This book explores the regulations, goals and functioning of preparatory proceedings in four Nordic countries and eight former communist countries. The contributions discuss whether, and how the regulation and practice of preparatory proceedings enhance swift civil justice that is both inexpensive and has quality outcomes. A central question is whether the main hearing model of civil justice, in which preclusion of new evidence and claims occur at the end of the preparatory stage, results in greater efficiency, or whether the functioning of civil proceedings largely depends on other factors. It also
examines regulation and use of court-connected mediation and judicial
settlement efforts. This book offers comparative insights into the functioning
of the preparatory civil proceedings in the countries covered.
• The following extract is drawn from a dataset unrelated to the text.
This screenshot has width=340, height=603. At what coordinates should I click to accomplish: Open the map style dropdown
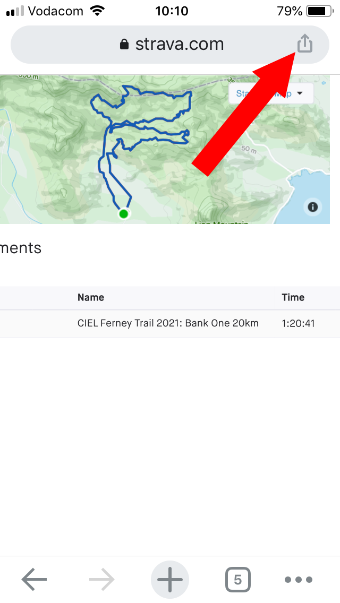[x=271, y=93]
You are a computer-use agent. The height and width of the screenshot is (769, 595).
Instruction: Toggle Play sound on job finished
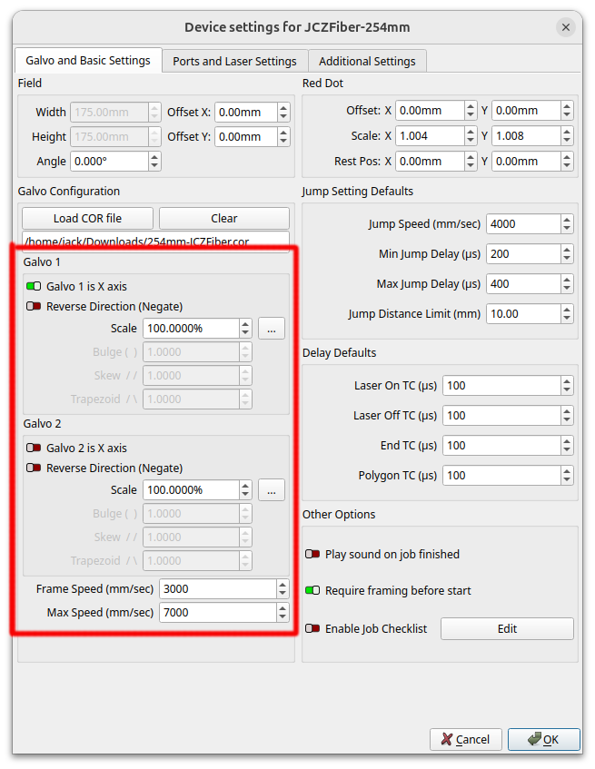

Preparatory proceedings are considered a key tool for achieving efficient civil
proceedings. The claims and factual background of the case are clarified at an
earlystage, and the main hearing is focused. Judicial settlement efforts and
court-connected mediation contribute to early resolution of cases, and are
important elements of Nordic civil procedure The Nordic countries have used the
main hearing model of civil proceedings for some decades, and recent reforms
have further enhanced the role of the preparatory stage. Former communist
countries are reforming their earlier piecemeal- format civil proceedings by
introducing and strengthening written and oral preparation, as well as court-connected mediation.